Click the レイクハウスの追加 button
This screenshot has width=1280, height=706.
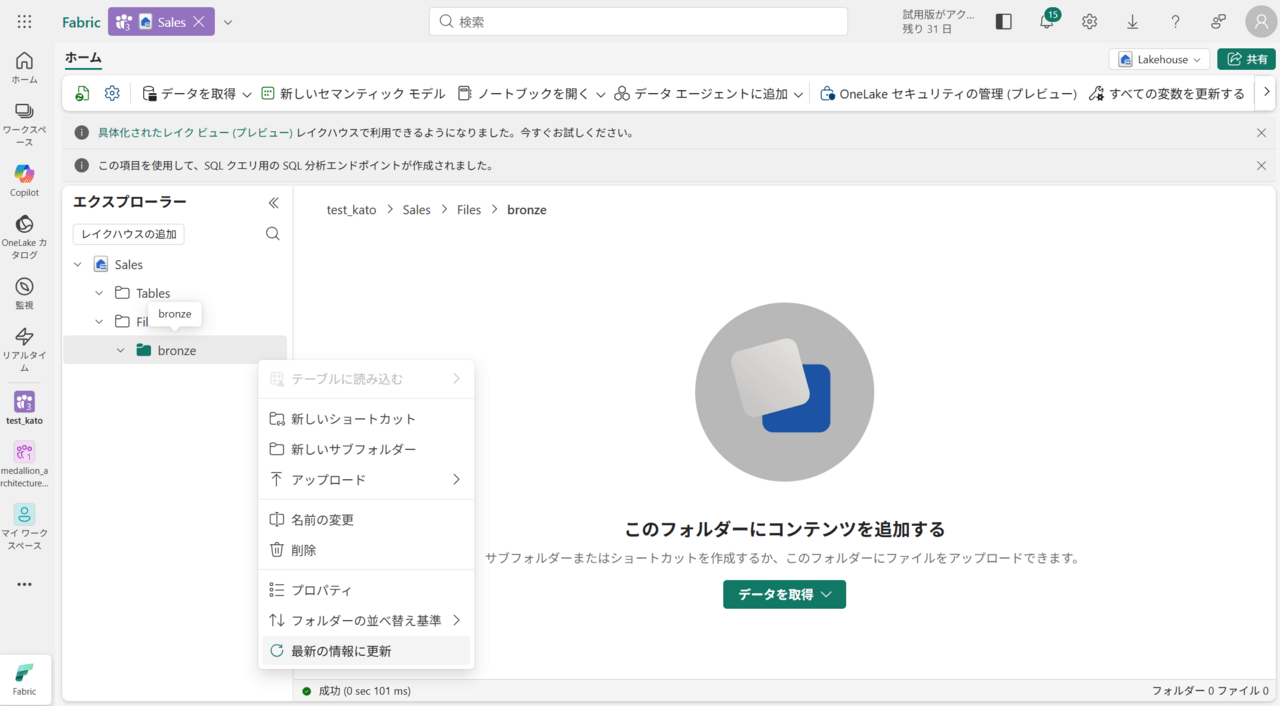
========================================================================
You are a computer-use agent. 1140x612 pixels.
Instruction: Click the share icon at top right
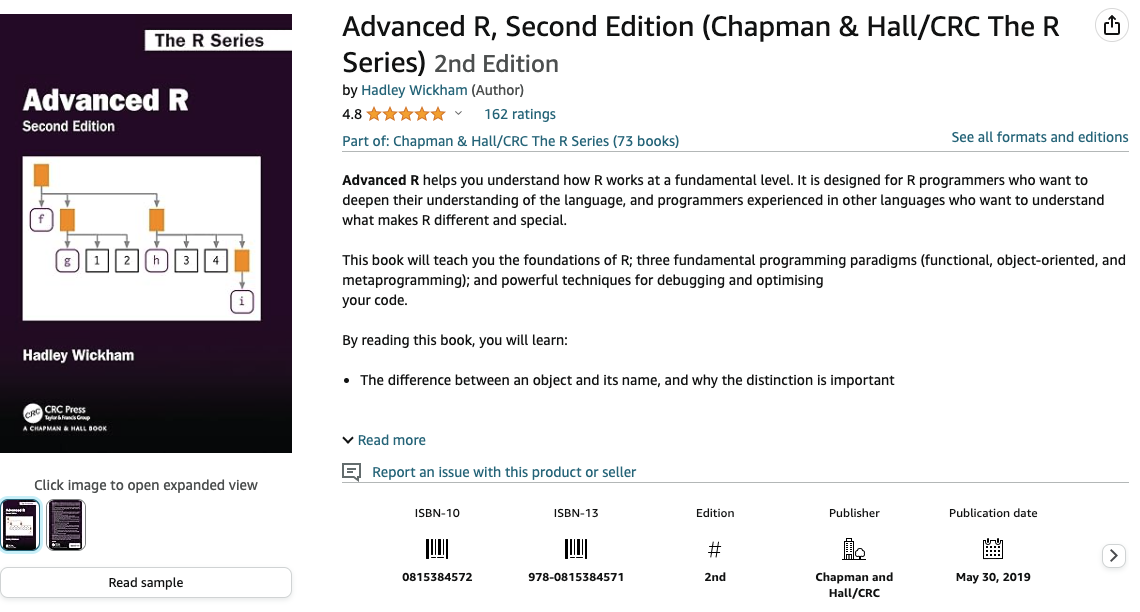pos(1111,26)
========================================================================
> To do: Give back exactly the lines above, from the line containing "Click the レイクハウスの追加 button" through the line containing "This screenshot has width=1280, height=706.", with both end lines and nothing more.

> Finished task:
Click the レイクハウスの追加 button
This screenshot has width=1280, height=706.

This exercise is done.